Film già visto per Conte in Europa

17.09.2019 21:45 di Redazione TuttoJuve Twitter:    Vedi letture
Fonte: Ivan Costa
© foto di DANIELE MASCOLO/PHOTOVIEWS
Film già visto per Conte in Europa

Conte alla vigilia chiedeva ai suoi coraggio e intensità. Contro lo Slavia Praga, avversario tutt'altro che irresistibile, non si è visto né l'uno né l'altra. I cechi si sono limitati esclusivamente a tenere palla con un torello spesso irritante, sterile ma anche utile. Ad abbassare i ritmi e non far decollare la partita. Un palleggio che a fine primo tempo è stato addirittura celebrato dagli olè dei numerosi e chiassosi tifosi ospiti, come fosse una corrida spagnola. L'Inter della prima frazione ha creato un paio di occasioni da palla da fermo sprecate da De Vrij e D'Ambrosio, un bel diagonale di Lautaro finito fuori di un soffio e poco altro. Quelli dello Slavia hanno semplicemente controllato (per altro senza sudare troppo) e sono ripartiti (proprio il minimo sindacale). Insomma, hanno rubato il piano a Mister Conte.

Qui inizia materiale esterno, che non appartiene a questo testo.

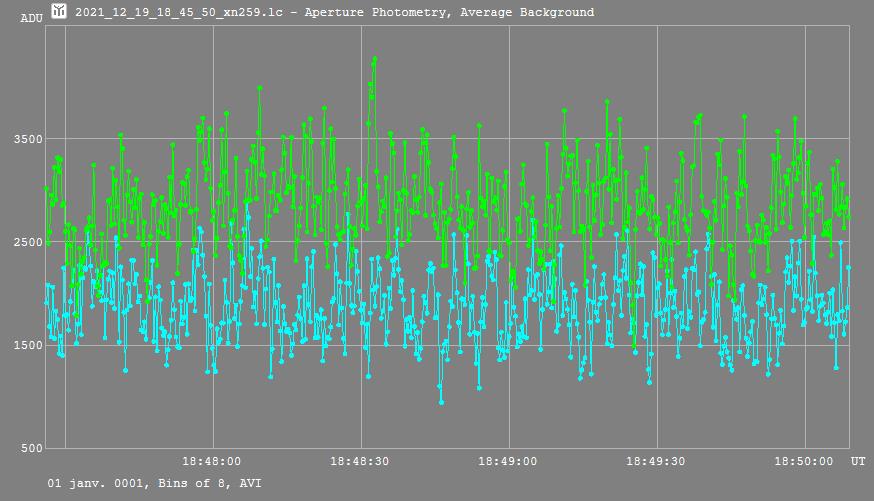Click the lowest cyan data point
Screen dimensions: 874x501
click(441, 402)
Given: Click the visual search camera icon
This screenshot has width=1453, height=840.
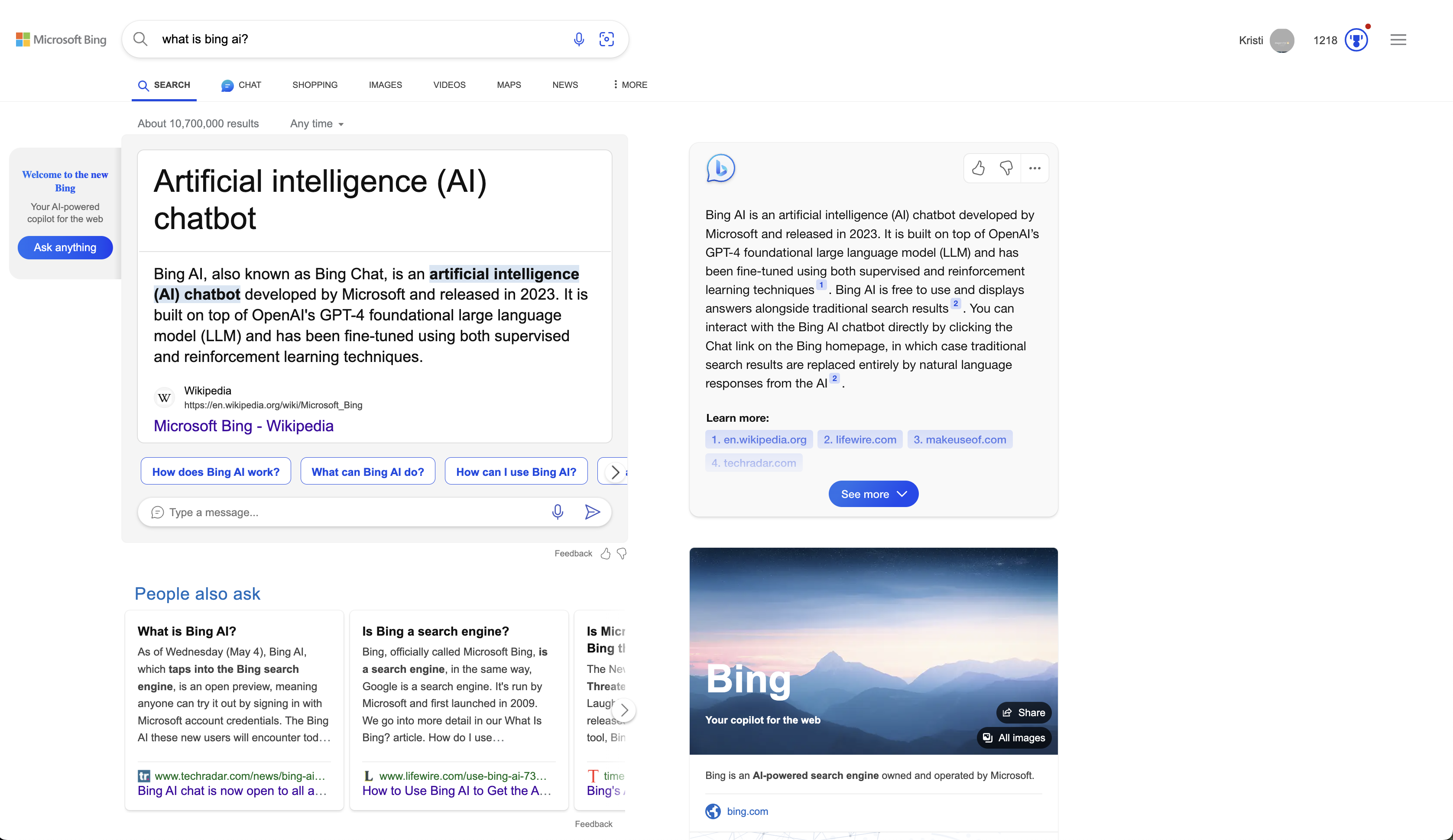Looking at the screenshot, I should [x=606, y=39].
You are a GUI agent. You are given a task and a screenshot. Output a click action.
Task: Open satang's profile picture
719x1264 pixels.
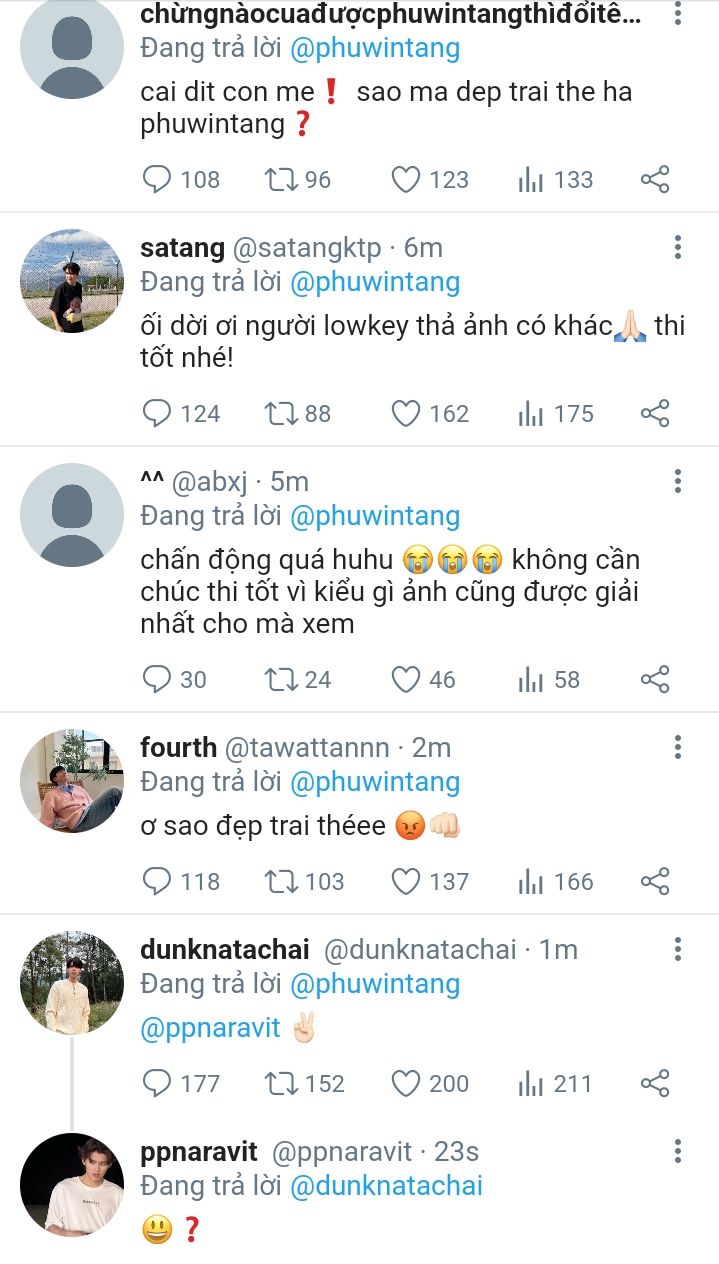(72, 281)
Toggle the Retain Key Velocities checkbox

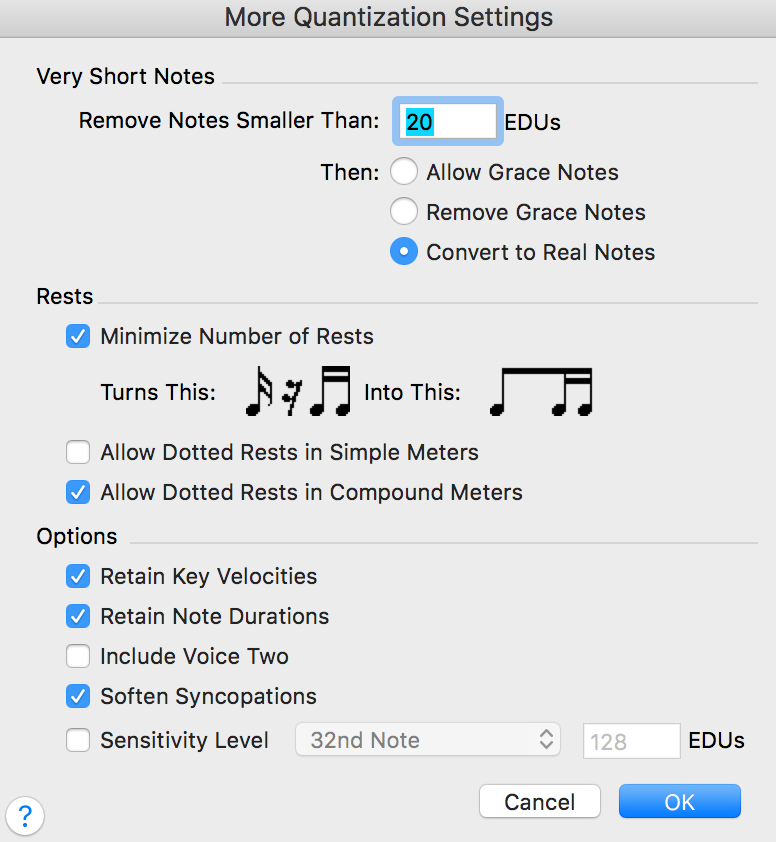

Ad inizio ripresa i nerazzurri lasciano sul campo Candreva infortunato e rischiano anche di perdere Asamoah per rosso diretto (l'arbitro rivede l'intervento ma decide che il giallo è sufficiente), prima di prendere inaspettatamente e goffamente gol dallo sconosciuto Olayinka. L'Inter non solo non reagisce ma addirittura rischia grosso: lo Slavia è padrone del campo e sfiora più volte il raddoppio. Dagli spalti si sentono i primi mugugni, che col passare dei minuti diventano prima imprecazioni e poi fischi. Conte prova a zittire i sapientoni con il doppio cambio Barella-Politano per Brozovic-Lautaro. La musica però non cambia. Almeno fino a quando l'arbitro concede generosamente otto inspiegabili minuti di recupero e Barella pesca il jolly con un tiro al volo che rimbalza in area enne volte prima di insaccarsi lentamente in rete. Un pareggio interno contro lo Slavia Praga, però, non può certo appagare i sogni di gloria nerazzurri. E quando il Signor Buquet manda tutti sotto la doccia, in campo non restano che rimpianti. Un film già visto per Mister Conte quando il grande schermo è quello della Champions League.